= Task requirements =
Transcribe all of the data exactly. Images stay out.

= Data =
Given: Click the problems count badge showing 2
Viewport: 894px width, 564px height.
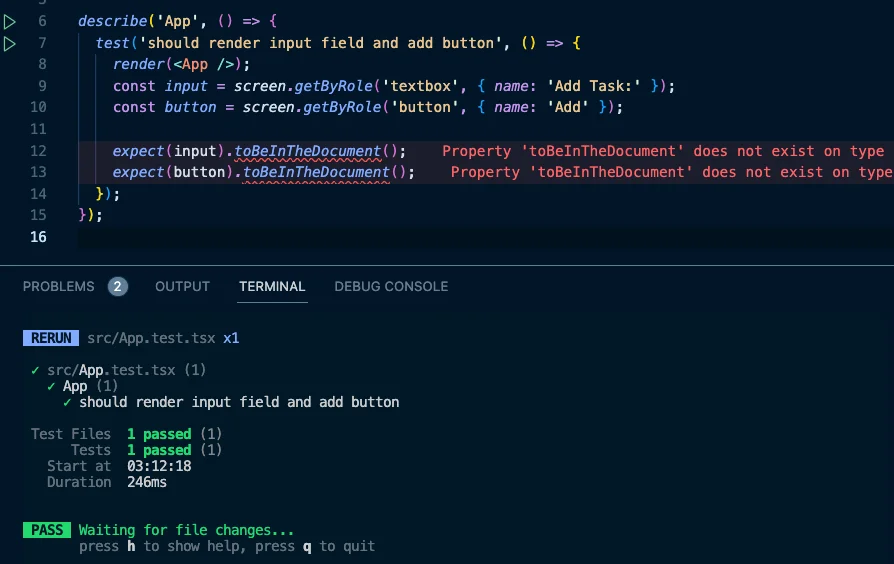Looking at the screenshot, I should 118,287.
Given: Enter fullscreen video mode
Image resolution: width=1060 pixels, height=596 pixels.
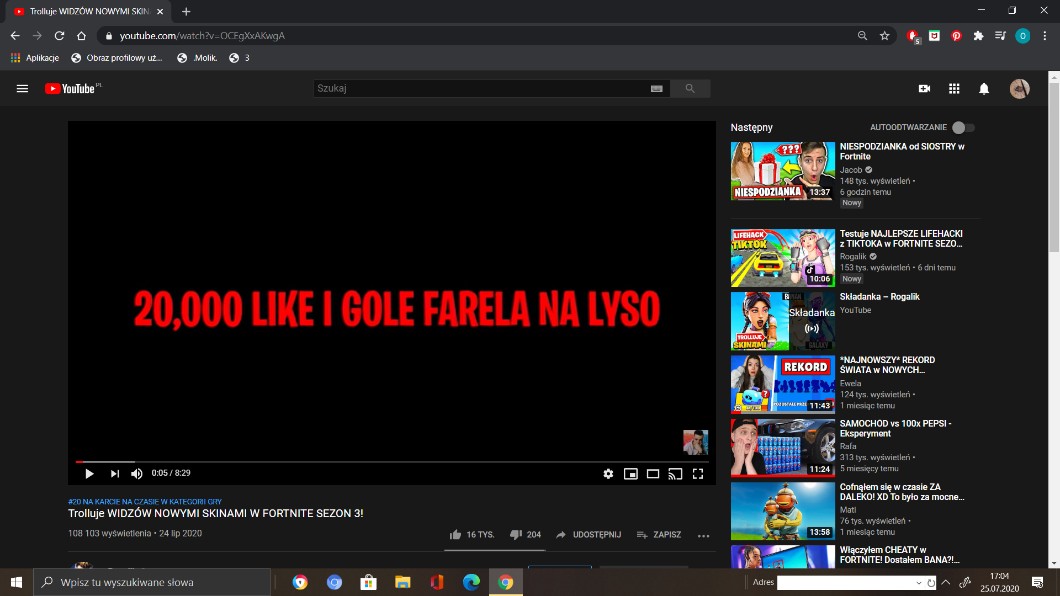Looking at the screenshot, I should 698,474.
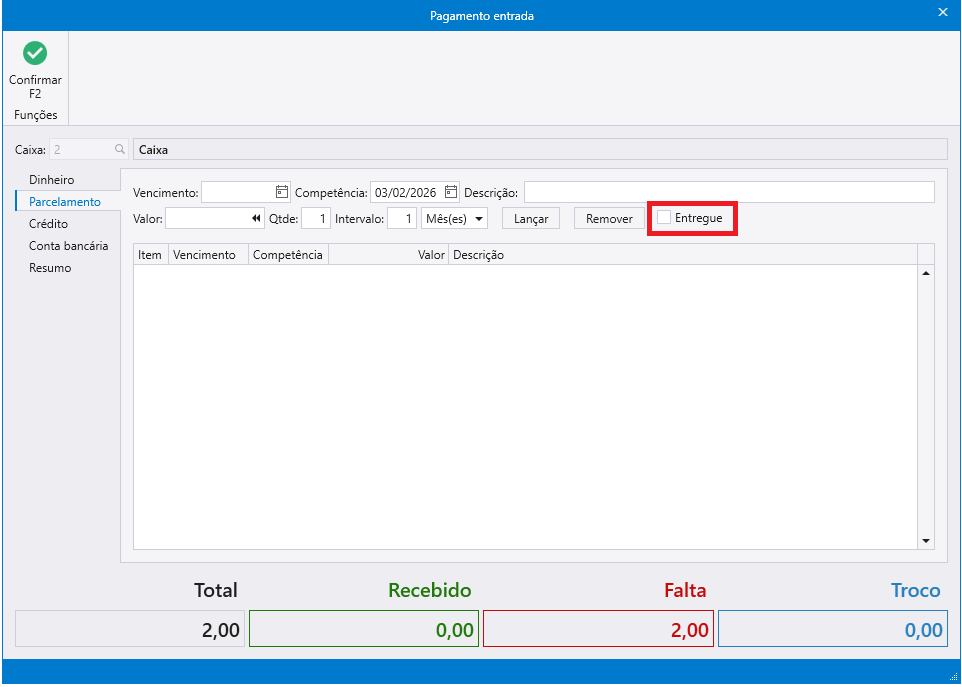This screenshot has width=962, height=687.
Task: Click the Intervalo number field
Action: pos(402,218)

= Output below =
Given: Click the problems count badge showing 2
Viewport: 894px width, 564px height.
Looking at the screenshot, I should 118,287.
Given: Enter fullscreen video mode
Image resolution: width=1060 pixels, height=596 pixels.
Looking at the screenshot, I should 698,474.
This screenshot has width=962, height=687.
Task: Click the Intervalo number field
Action: pos(402,218)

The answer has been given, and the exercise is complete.